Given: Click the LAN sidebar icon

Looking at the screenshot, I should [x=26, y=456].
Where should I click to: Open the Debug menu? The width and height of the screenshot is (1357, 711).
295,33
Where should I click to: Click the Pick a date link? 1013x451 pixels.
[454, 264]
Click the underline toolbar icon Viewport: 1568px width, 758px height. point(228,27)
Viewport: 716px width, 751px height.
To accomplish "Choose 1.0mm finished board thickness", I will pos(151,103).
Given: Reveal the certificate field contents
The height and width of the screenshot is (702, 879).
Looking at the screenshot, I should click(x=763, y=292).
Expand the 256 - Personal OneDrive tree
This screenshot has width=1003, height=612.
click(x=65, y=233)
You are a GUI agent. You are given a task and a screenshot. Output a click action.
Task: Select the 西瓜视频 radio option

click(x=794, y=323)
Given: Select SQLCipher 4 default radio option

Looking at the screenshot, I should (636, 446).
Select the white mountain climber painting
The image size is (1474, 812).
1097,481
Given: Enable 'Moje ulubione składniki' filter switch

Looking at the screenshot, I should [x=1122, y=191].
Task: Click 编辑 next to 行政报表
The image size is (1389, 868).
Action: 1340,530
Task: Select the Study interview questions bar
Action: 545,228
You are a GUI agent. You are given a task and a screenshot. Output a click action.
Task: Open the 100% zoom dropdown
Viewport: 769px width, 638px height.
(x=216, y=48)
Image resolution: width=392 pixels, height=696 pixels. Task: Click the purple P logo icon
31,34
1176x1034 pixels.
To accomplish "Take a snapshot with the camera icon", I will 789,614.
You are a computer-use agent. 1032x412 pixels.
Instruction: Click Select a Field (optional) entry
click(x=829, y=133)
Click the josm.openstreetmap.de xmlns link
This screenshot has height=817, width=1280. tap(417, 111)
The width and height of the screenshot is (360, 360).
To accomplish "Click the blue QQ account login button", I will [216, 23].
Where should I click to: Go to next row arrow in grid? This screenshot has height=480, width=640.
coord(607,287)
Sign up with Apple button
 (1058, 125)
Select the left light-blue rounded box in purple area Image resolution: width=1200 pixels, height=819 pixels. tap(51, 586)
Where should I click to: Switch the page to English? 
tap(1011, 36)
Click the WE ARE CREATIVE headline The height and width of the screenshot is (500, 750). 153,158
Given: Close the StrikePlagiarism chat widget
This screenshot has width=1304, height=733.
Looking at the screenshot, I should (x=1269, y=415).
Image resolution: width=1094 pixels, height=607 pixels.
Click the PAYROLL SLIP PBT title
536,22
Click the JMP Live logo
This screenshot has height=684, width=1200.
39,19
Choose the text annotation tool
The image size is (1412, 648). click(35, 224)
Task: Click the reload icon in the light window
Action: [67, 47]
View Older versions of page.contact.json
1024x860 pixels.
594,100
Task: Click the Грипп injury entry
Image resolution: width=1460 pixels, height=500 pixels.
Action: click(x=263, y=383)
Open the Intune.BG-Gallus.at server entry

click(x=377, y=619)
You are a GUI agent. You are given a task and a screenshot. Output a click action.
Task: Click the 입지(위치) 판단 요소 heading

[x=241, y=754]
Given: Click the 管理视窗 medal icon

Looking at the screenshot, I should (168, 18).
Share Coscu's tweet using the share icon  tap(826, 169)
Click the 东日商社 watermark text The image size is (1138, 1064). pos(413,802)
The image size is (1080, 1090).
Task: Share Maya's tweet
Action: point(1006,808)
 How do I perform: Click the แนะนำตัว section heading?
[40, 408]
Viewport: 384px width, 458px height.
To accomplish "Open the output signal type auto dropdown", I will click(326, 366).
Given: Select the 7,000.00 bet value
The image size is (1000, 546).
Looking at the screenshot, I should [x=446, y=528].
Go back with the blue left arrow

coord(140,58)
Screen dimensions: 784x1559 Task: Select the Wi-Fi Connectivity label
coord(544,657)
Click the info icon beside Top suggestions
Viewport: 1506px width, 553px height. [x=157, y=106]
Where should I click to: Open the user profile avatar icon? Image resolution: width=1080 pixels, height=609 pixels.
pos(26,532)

###

Count every line above that includes the string "will", and answer with the count only.

4